Eva wrote an interesting and comprehensive article on usable security in Spectrum der Wissenschaft (it is German and the full version is online at her website). In the following I am sharing the some of the thougts..

@1: Mount the Seatbelts Yourself 
Technically I agree that encryption is not really complicated to install and that most people using computers could learn how to keep their data safe and how to communicate using encryption. From my experience in the real world I see that they chose not to learn it and I completely disagree that this is the user’s fault. Making the end user responsible for security and privacy is in my view entirely and utterly wrong.

Photo by Wikipedia/Michiel1972
Consider this (obviously fictional) example that applies “user responsibly for safety” to another widely used product and shows how strange the idea is:
When you get a new car there are already fixtures and wholes prepared where you can attach the seat belts. In order to get the seats belts which you can than mount in your car, you just have to fill in a post-card (you get with the car) and send it to the manufacturer of your favorite seat belts. You get then the safety belts mailed to you home – free of charge – together with a 2-page manual how to fix them in the car. The only thing you need is a screwdriver and a wrench. It is so easy that really everyone can make their car safe within 30 minutes.

It is very clear and little surprising to anyone that this is not how we do it with cars. We have agreed that the car company is responsible for the safety of the car. Economically the above example would make it cheaper for the manufacturer – probably not all people would claim their seatbelt and the company saves the effort in mounting it. Nevertheless car companies still have to provide you with a build in seat belt if they want to sell their car in Germany…

@2: Live in a Bunker 
Again from a technical perspective it is of great importance that the algorithms are secure and the encryption is strong. Nevertheless this is in my view not the key problem.

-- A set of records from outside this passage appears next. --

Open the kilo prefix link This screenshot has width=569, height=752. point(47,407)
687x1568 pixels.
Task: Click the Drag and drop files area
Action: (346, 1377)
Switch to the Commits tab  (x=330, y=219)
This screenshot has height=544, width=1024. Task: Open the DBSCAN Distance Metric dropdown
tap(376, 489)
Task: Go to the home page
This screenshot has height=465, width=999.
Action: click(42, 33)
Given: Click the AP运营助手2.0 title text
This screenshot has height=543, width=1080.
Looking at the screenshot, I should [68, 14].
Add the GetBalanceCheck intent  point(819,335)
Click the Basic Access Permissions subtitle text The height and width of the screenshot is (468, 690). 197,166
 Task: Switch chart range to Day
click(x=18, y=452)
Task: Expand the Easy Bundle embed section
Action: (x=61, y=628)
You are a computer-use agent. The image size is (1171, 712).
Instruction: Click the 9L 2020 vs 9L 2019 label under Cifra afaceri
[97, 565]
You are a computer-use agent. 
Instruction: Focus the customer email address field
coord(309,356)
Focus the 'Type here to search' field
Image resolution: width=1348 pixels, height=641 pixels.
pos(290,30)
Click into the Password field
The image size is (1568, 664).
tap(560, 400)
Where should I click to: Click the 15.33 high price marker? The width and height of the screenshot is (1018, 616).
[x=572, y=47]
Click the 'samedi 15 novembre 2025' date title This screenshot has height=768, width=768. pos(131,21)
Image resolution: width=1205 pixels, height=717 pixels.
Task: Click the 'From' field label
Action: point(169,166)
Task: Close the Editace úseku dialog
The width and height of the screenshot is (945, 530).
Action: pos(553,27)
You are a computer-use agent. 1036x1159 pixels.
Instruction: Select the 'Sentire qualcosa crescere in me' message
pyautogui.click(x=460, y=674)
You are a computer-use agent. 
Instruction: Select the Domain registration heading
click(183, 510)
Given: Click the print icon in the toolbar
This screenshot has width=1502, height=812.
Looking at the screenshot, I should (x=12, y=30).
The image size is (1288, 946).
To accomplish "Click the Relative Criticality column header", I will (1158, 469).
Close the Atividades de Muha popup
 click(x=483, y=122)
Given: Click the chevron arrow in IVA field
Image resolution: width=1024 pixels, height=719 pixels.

Take the following example. What is better a 20 random character string password or a 4 digit PIN? From a technical perspective this is clear – however most people will be able to remember a 4 digit PIN (without writing it down) but not many will be able to remember a 20 random character string. Hence the overall system with the PIN – if well designed – may be “better” than the apparently save password based solution (as people will write it down or email it to themselves).

In the physical world we are used to complex (social) systems that allow us to live in a secure environment. In Germany people generally live in houses and flats where people who are determined can break in (e.g. using a sledge hammer on the door, a stone from the front yard on the window, or using more subtle methods). Even though people could fortify their house most people I know value their windows and easy access to their house and do not live in a bunker or add seven additional locks to their front doors – they balance risk and comfort. In traditional environments we rely on the whole system: we expect that neighbors will keep an open eye, forced entry will leave traces, police will try to find a burglar and that they will be punished, and that for most people the risk of committing a crime is not worth the potential benefit.

From a society perspective we similarly balance risk and freedom. If a purse is stolen in a small town the police will not seal off the area and check each person and search each house. Traditionally this is not possible due to the effort involved but also due to our understanding that the actions taken by law enforcement has to follow the proportionality principle. In Germany we do not consider imposing a curfew, even though one could imagine that this would even more reduce the crime rate.

I think we should take the physical and social world as example and inspiration to create usable and secure systems that offer privacy to the end user.

Overall I think security and privacy in digital systems is much more a human computer interaction problem than most people (especially from the security community) think! If you read German you may want to look at the article Eva Wolfangel wrote on the topic.